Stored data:
*** Block opens ***

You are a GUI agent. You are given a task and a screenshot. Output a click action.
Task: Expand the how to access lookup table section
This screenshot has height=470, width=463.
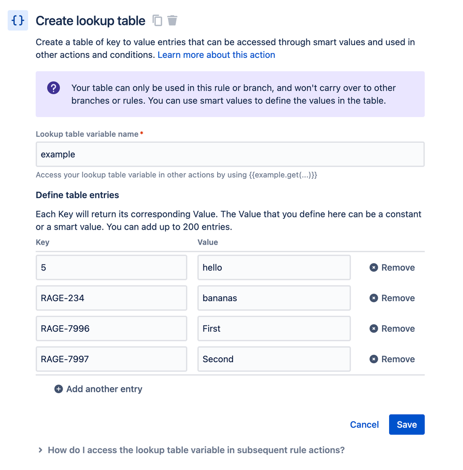tap(41, 450)
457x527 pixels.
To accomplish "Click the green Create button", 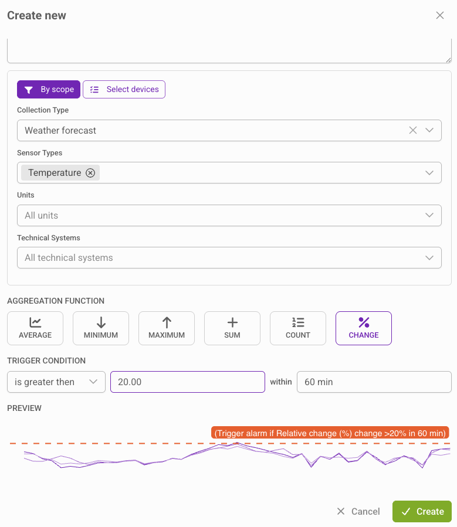I will (x=421, y=511).
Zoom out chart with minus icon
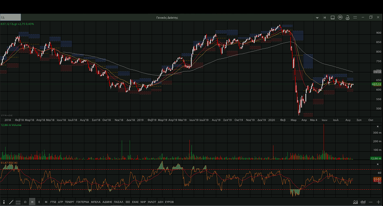 pyautogui.click(x=371, y=202)
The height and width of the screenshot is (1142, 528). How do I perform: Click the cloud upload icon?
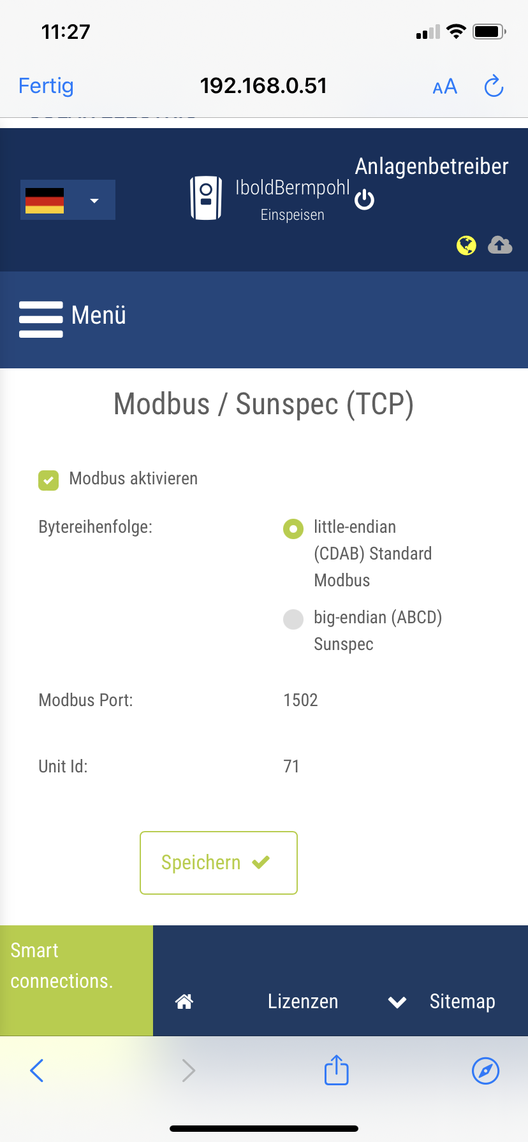point(500,245)
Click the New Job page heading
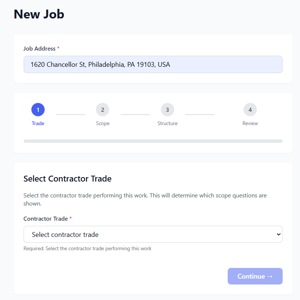The width and height of the screenshot is (300, 300). coord(39,14)
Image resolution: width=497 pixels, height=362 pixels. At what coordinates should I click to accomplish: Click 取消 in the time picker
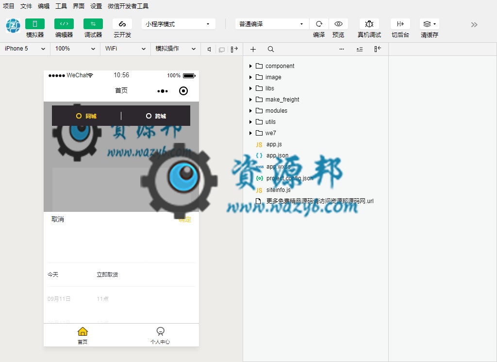(58, 219)
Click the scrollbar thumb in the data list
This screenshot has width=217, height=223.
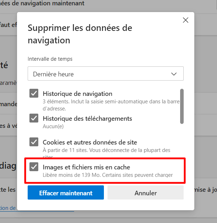click(x=182, y=106)
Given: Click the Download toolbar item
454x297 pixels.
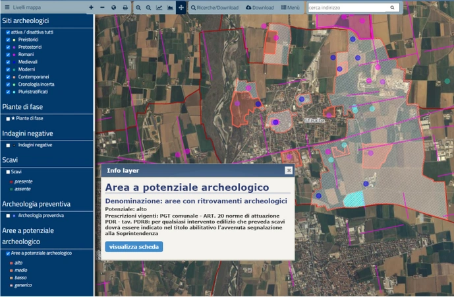Looking at the screenshot, I should 260,8.
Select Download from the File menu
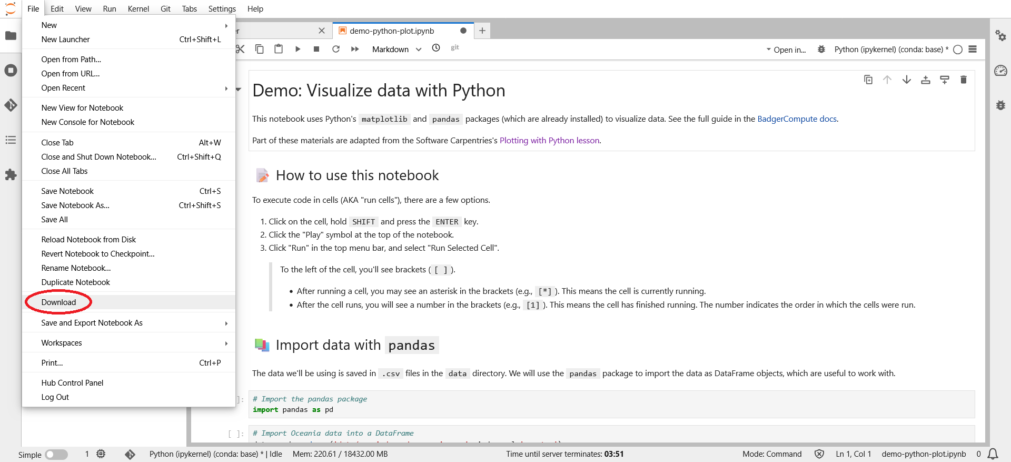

*** Block closes ***

Find the string "Download" in the entries above. Copy each line where it occurs.

*Exercise result:*
Given: Click the Download toolbar item
Select Download from the File menu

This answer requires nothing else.